It always amazes me when I meet someone who claims they don’t cook—especially those who don’t cook because they “don’t know how.” This is alien to me. Food was a part of my life from the earliest. I had a little kids cookbook growing up that my parents and I would cook out of some weekends. On Saturdays, my Mom would watch the cooking shows on WHYY. I grew up on The Frugal Gourmet and Yan Can Cook. Later, I would watch the Food Network, and develop a fondness for the brilliance of Alton Brown. I understand that not everyone was lucky enough to have parents who had time to cook, or care enough about what their family ate, or any of a host of things… but to not have the simple appreciation for food that you want to make your own just confuses me.
But, when you think about it, cooking is actually difficult. You have to measure things, and time things. Add too much of one spice, and that’s all you taste. Don’t cook your chicken long enough, and you’re vomiting and moaning in pain. There are sharp things that you can cut yourself on. There’s fire. Then there’s washing the dishes—cooking is a pain in the ass. But when it comes together, it feels so good. Even if you’re just following a recipe, cutting into a roast chicken (an intimidating, but actually quite easy thing to make), or stabbing a forkful of scrambled eggs… it feels great. Even when it doesn’t come out perfect.
Cooking is one of those skills where you get (almost) instant feedback. You know if your risotto is undercooked, or if your pasta is overcooked. You can even save a recipe that’s going off the rails if you realize your mistake quick enough. If only everything had that level of obvious feedback. With almost every other skill, it’s easy to get stuck in advanced beginner mode for life where all you know is what you know, and what you don’t know is how little you truly know. I don’t want to steal Merlin Mann’s thunder here. His latest talk, “Advanced Tricycling,” hits all the salient points, and then some.
It’s easy to lull yourself into complacency with the lies of “I already know enough about $thing,” or “I don’t need to know $thing.” Learning more is always a good thing. A more insidious problem is identifying what you need to learn next. The Internet pulls us in so many different directions. There’s a shiny new thing you can discover with every tap you make on your portable computing device. With Internet-Enabled ADHD keeping us from plopping our butts in our chairs and banging our heads against the keyboard until we climb up to the next level of the Dreyfus Model, we’ll hit Advanced Beginner and stay there while we try to become an Advanced Beginner at the next thing. And if you stay at Advanced Beginner on the first thing, you’re lucky. Skills atrophy with disuse. I tried to make an omelette for the first time in about two years last week.

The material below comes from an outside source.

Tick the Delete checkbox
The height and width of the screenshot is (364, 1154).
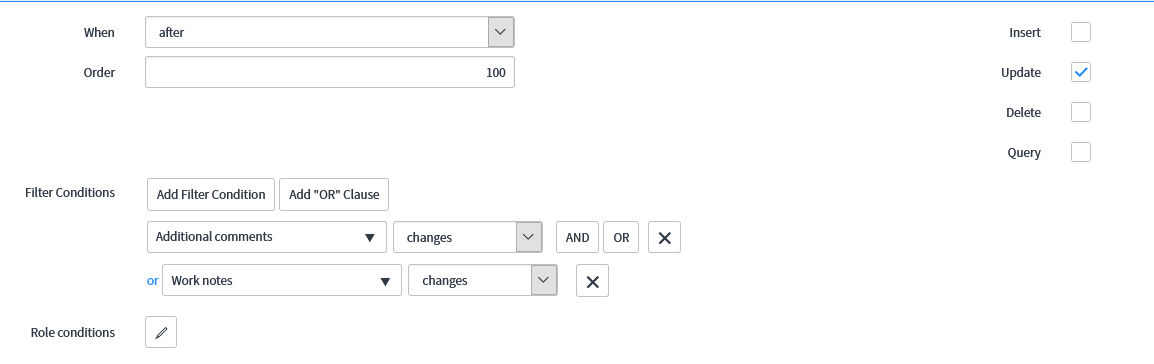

It was edible, it was tasty, and nobody died, but it was not an omelette.
Combine Internet-Enabled ADHD with all the silly talk about following your passions, and doing what you love, and all that crap, and it’s no wonder the forae of the Internet are chock full of fellow Advanced Beginners, blissful in their ignorance of their own ignorance, and keeping the vicious cycle alive. It sucks. It especially sucks if you’re in that spot where you know you need to know something, but you don’t know what you need to know. But, to quote Merlin again, “It’s hard to know what you’ll need to know in order to know what you’ll need to know.” Advanced Beginner-ism is so infectious that it infects trying to solve the problem of being an Advanced Beginner. Just ask anyone who’s tried to “do” productivity instead of being productive. (See also, this relevant Merlin Tweet.)
The only way out is through.
It’s not much of an answer, but it’s something. The real symptom of the Advanced Beginner is a focus on outcome over process. It must look like the ideal thing in your head, or at the very least, like the design brief someone in the Art Department dropped on your chair while you got coffee. You’re not going to get the chance to execute on this during your day job. It’s more a guideline to avoid living life like an Advanced Beginner applying the same limited set of tools to an ever evolving set of problems. Sometimes you just need to pick something crazy and new—or something you did before and failed at—and just try it. Then whiff, fail, and try to do it again a different way. Open your cookbook to a new page, and try cooking something else.